By Brian Bohl
A Bush administration plan that would force colleges to use standardized tests to measure student aptitude was met with opposition.
The Commission on the Future of Higher Education, appointed in the fall by secretary of education Margaret Spellings, will create a report on the issue in August. Meanwhile, many University students and administrators feel a single, SAT-like test would not improve accountability or the quality of education.
“There is an over-testing problem in the country,” said University professor Maureen Milltta. “To think that we would extend it to higher education is ludicrous.”
Liora Schmelkin, the University’s vice provost for academic affairs, said Bush’s proposed plan was flawed because it is a “one-size-fits-all” approach to testing.
“That won’t work,” Schmelkin said. “At the college level, not like the K-12 level, you have people in all different majors and different disciplines. So to think that one standardized test will serve everybody is not the solution.”

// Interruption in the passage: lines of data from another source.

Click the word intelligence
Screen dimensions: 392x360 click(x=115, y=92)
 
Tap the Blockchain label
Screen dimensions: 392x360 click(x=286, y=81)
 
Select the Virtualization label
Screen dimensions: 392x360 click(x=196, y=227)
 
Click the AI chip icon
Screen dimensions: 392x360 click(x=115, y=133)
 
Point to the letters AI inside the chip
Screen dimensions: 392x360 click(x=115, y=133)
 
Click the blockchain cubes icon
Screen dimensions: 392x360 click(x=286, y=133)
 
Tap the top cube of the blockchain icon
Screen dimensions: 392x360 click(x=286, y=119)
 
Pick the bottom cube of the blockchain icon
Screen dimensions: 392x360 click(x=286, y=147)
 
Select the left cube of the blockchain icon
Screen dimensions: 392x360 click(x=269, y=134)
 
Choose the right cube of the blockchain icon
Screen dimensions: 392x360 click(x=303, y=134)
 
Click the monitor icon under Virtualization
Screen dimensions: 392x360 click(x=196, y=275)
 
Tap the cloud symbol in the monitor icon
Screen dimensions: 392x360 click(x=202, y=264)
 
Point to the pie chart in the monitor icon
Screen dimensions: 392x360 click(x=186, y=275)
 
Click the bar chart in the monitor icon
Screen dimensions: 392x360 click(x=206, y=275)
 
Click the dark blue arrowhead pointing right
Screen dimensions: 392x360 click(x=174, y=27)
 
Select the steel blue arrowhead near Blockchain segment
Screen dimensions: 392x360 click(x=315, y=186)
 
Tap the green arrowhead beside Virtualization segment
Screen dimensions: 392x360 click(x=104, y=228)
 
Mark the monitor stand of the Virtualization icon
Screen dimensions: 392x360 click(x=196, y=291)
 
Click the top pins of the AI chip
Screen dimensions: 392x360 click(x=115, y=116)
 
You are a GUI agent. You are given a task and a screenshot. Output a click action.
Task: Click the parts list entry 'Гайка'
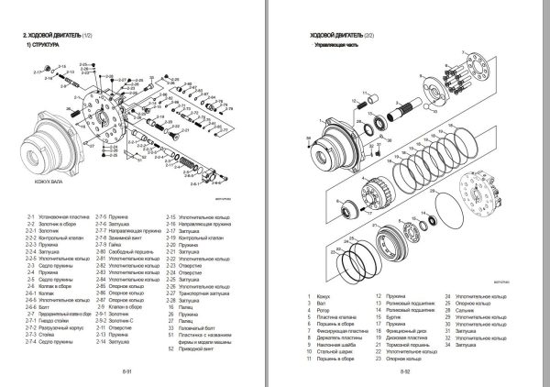coord(113,245)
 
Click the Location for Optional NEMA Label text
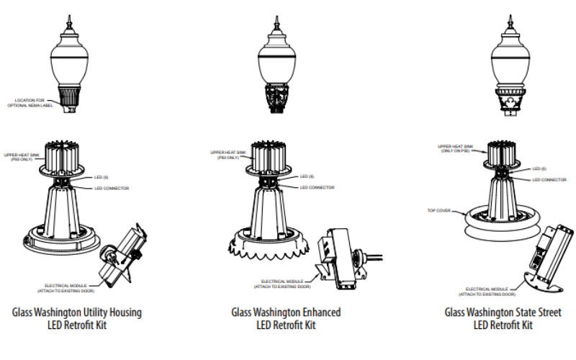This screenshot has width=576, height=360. (36, 103)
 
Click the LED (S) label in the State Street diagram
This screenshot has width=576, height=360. (541, 168)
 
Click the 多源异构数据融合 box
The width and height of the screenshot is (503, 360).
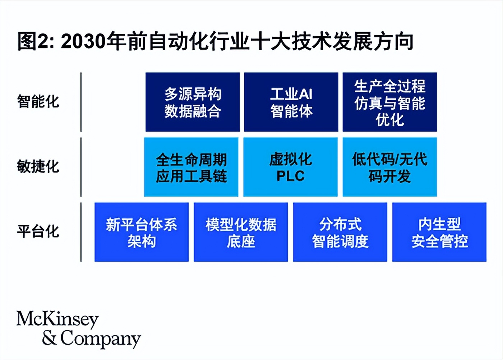pyautogui.click(x=192, y=102)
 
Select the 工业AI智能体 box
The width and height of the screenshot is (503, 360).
pyautogui.click(x=291, y=102)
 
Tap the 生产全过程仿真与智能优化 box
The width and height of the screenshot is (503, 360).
pyautogui.click(x=389, y=102)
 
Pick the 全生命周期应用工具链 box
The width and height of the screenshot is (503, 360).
pyautogui.click(x=191, y=167)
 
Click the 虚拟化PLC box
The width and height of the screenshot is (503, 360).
pyautogui.click(x=290, y=167)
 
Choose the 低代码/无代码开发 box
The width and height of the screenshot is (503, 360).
pyautogui.click(x=389, y=167)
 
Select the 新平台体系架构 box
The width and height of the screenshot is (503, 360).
pyautogui.click(x=142, y=232)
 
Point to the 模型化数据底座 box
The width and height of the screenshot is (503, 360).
pyautogui.click(x=241, y=232)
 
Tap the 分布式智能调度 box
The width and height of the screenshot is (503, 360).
pyautogui.click(x=340, y=232)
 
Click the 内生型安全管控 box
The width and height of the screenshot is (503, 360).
pyautogui.click(x=439, y=232)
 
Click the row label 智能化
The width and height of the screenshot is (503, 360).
pyautogui.click(x=38, y=101)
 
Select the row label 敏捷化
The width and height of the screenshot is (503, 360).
pyautogui.click(x=38, y=166)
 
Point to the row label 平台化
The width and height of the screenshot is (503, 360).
pyautogui.click(x=38, y=231)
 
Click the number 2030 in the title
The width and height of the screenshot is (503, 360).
pyautogui.click(x=84, y=42)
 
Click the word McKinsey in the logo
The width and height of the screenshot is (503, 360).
pyautogui.click(x=57, y=319)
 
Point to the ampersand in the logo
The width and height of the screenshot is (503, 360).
pyautogui.click(x=49, y=338)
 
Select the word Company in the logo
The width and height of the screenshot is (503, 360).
pyautogui.click(x=100, y=338)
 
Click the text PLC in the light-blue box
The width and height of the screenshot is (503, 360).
pyautogui.click(x=290, y=176)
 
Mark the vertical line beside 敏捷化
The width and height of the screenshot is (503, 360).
pyautogui.click(x=81, y=167)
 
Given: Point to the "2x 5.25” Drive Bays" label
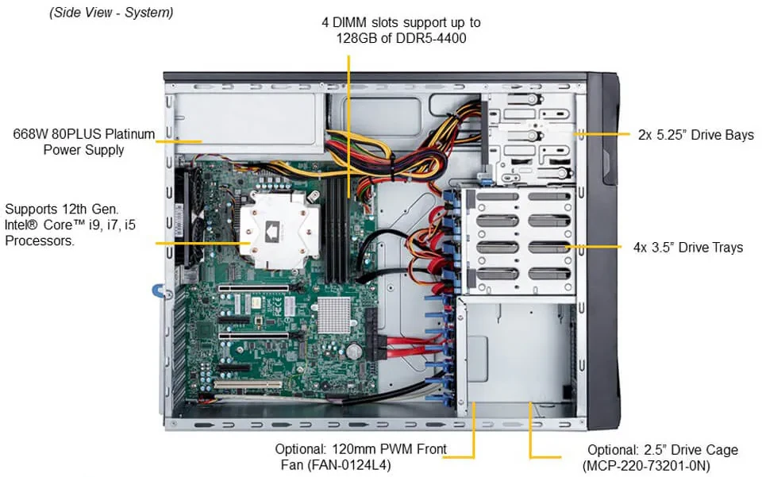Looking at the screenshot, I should [x=695, y=135].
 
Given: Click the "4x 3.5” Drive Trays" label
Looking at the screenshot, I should [x=687, y=248].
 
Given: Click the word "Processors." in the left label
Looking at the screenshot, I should [x=40, y=240].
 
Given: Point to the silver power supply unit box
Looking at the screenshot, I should [x=246, y=123].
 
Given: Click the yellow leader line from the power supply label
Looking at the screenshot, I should [x=179, y=141].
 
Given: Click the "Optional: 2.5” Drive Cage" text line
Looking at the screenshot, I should [x=663, y=450].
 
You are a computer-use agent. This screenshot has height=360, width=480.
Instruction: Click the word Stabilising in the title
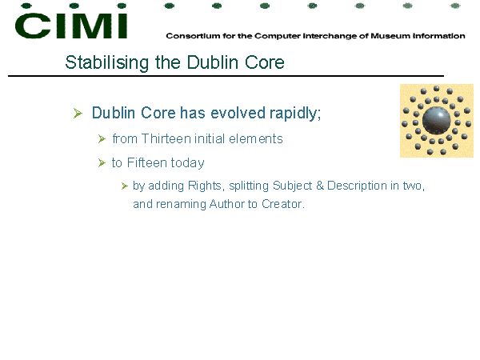(x=107, y=63)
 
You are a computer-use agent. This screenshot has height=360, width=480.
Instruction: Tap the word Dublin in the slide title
(x=213, y=62)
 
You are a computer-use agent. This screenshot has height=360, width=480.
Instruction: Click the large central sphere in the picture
(x=436, y=120)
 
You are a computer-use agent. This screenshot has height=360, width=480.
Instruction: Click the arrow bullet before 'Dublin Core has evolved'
(x=78, y=114)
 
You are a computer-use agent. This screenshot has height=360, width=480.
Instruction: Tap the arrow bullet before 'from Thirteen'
(x=102, y=139)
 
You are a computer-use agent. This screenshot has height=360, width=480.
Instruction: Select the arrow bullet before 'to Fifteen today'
(x=102, y=163)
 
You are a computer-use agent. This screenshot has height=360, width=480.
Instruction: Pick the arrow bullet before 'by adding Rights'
(x=124, y=186)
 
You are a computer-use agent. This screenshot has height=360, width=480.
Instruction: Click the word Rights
(x=205, y=186)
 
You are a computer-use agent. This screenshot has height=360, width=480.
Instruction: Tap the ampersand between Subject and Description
(x=320, y=186)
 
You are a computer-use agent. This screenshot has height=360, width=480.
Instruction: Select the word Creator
(x=283, y=204)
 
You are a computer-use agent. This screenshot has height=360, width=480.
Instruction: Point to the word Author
(x=227, y=204)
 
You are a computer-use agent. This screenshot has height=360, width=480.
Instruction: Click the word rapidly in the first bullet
(x=295, y=114)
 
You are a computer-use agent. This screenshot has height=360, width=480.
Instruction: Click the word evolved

Should the commission suggest a testing program, the University could potentially feel pressure from the government even though it is a private college.
Charles Miller, the former business executive who is chairman of the commission, told The New York Times earlier this month that federal grants and financial aid could be decreased or withheld entirely to ensure compliance.
“What we call public universities are under the most pressure,” Miller said. “How public are some of the private universities? They depend a lot on public funding, too.”
Many students echoed the sentiments of Schmelkin, saying that mandated tests would stifle creativity in the classroom and potentially discourage professors from teaching to their strengths.
“Mandating federal standardized testing would restrict the uniqueness of each institution and also constrain professors in their ability to direct curriculum,” Drew Bennett, a sophomore political science major, said. “The ability of higher education to teach specialized skills is one of the many great assets of the United States economy, and it would only serve as counter-productive and unnecessary government interference.”
Though the University does not plan to institute one single test to all students, there are certain majors that require students to take an exam before they can graduate.
The psychology and political science departments are two of the fields that require majors to take a comprehensive exam, according to Schmelkin. Law school and other graduate programs also have tests that are weighed heavily during the admissions process.
“Standardized testing is probably not something most universities look at as solutions,” she said. “But we really [feel] that each discipline needs to develop their own sense of outcomes assessment and how they measure how much their graduates have learned. That’s a different way of looking at it.”